═════ Текст страницы

Железная маска: между историей и легендой - [8]

Шрифт
Интервал


Сразу же по прибытии человека в маске поместили, дабы не привлекать к нему внимание, в башню де ла Базиньер, первую слева от подъемного моста>{4}. Первая камера на первом этаже обычно служила для временного пребывания, от нескольких часов до нескольких дней. В 9 часов вечера Дю Жюнка и сержант Розарж забрали оттуда арестованного и, проведя по темной лестнице, поместили его на третьем этаже расположенной по соседству башни де ла Бертодьер>{5}.

Эта камера с двойными, обитыми железом, запирающимися на четыре ключа дверями имела форму восьмигранника высотой четыре метра и площадью четыре на шесть с половиной метров, с выложенным кирпичами полом и беленным известью потолком. Она имела достаточно большое зарешеченное окно, расположенное на высоте десяти футов от пола, к которому можно было подняться по трем небольшим ступенькам; в камере имелся камин с вытяжным колпаком, а в толще стены была устроена ниша, служившая для «уединения». Как и в прочих камерах, стены, вероятно, были довольно грязными и покрыты надписями.

══════════
═════ Сохранённые материалы

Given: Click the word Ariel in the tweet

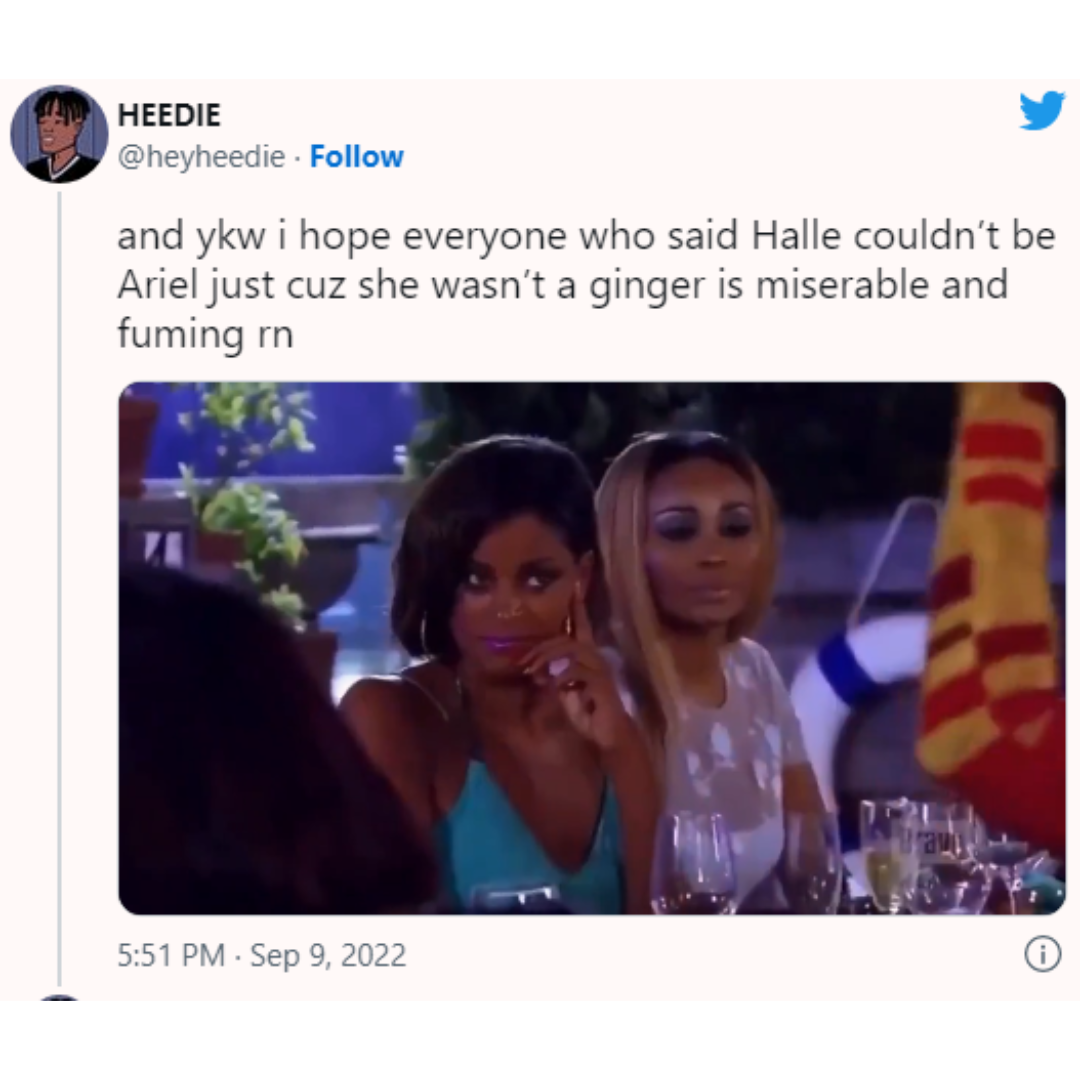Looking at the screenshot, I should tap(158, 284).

══════════
═════ Сохранённые материалы

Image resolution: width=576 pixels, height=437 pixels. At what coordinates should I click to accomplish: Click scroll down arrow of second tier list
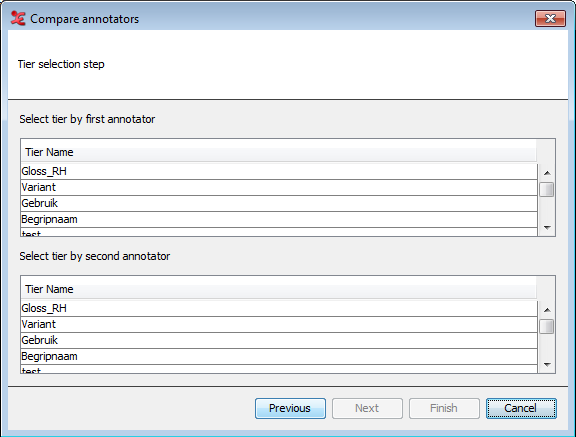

══════════

Задания:
a: Выпишите из текста о Железной маске все размеры и расстояния, которые приведены в описании камеры в башне де ла Бертодьер.
b: Продолжите текст о Железной маске, начав сразу после его последнего предложения.
Материалы существуют отдельно от текста о Железной маске.

Ответы:
a:
Высота камеры четыре метра.
Площадь камеры четыре на шесть с половиной метров.
Окно расположено на высоте десяти футов от пола.

b:
Третья камера башни де ла Бертодьер, в которую поместили человека в маске, считалась «светлым карцером», в отличие от настоящего карцера, расположенного внизу, на высоте крепостного рва, где заключенные томились прикованными цепями к грязному полу в окружении крыс, по ночам кусавших их за лицо. Эта камера имела настоящее окно, а не бойницу, и считалась в Бастилии одной из наименее вредных для пребывания. И все же она была отнюдь не дворцом! Мебель, которую поставил туда Дю Жюнка, видимо, не слишком отличалась от обстановки в прочих камерах: небольшой складной стол, плетеный стул, кровать с пологом из полупарчи, набитый шерстью матрац, одно или два одеяла, пара простыней и два полотенца. Быть может, обстановка дополнялась одним или парой кресел, обитых лощенкой. Прочий инвентарь был столь же непритязателен: вилка, ложка, солонка, кувшин для воды, стакан, подсвечник, ночной горшок из фаянса и четыре большие свечи, запас которых периодически восполнялся. Камеры в то время обычно не меблировались. Лишь в 1709 году король создал специальный фонд для постоянной меблировки пяти или шести камер, предназначенных для важных персон.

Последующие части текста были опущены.